Il progetto “Mamre guarda ai giovani” entra nel vivo e lo fa nel segno di una parola chiave precisa: partecipazione. Con l’arrivo di 101 giovani futuri architetti e progettisti prende avvio la prima fase operativa dell’iniziativa promossa dalla Fondazione Mamre.
I partecipanti, futuri architetti, sono coinvolti nel percorso formativo Design for Living, all’interno del Corso di Laurea in Architettura, un’esperienza che intreccia progetti, attraverso l’ascolto dei territori e la trasformazione degli spazi.
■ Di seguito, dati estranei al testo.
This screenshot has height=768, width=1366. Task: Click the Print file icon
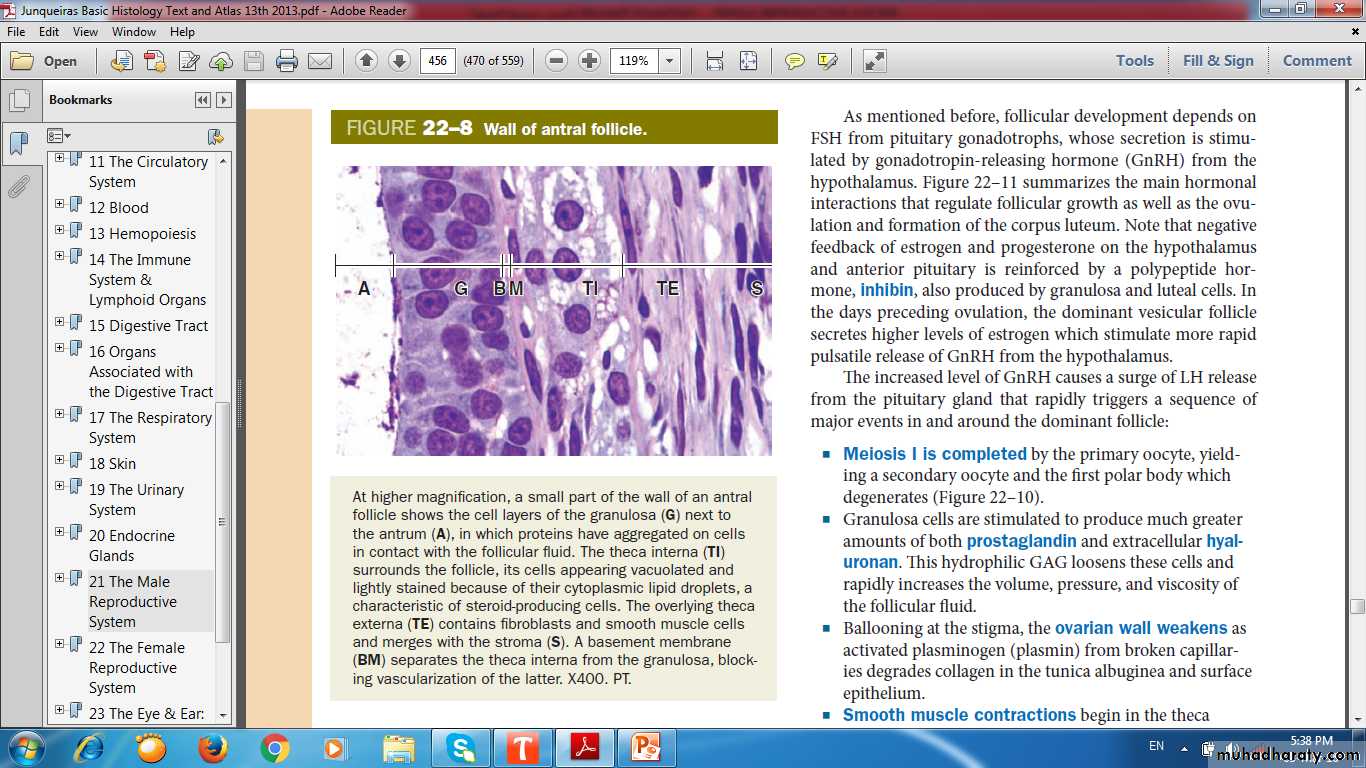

I giovani arrivati da diversi Paesi del mondo porteranno a Barriera di Milano non solo competenze tecniche, ma anche visioni, sensibilità e culture del progetto maturate in contesti differenti, mettendole in dialogo con il quartiere e con le energie che già lo attraversano.
Entro l’inizio di luglio la Fondazione potrà contare su una ventina di proposte progettuali, che costituiranno la base per la seconda fase del percorso: un momento di confronto e condivisione con le altre realtà attive in Barriera, per costruire in modo sempre più aperto e partecipato gli sviluppi futuri dell’iniziativa.
L’obiettivo è quello di creare un nuovo spazio di protagonismo giovanile accanto alla propria sede: un luogo da abitare, attraversare e costruire insieme: uno spazio che vuole diventare laboratorio civico, presidio educativo e punto di incontro per i giovani e per il quartiere.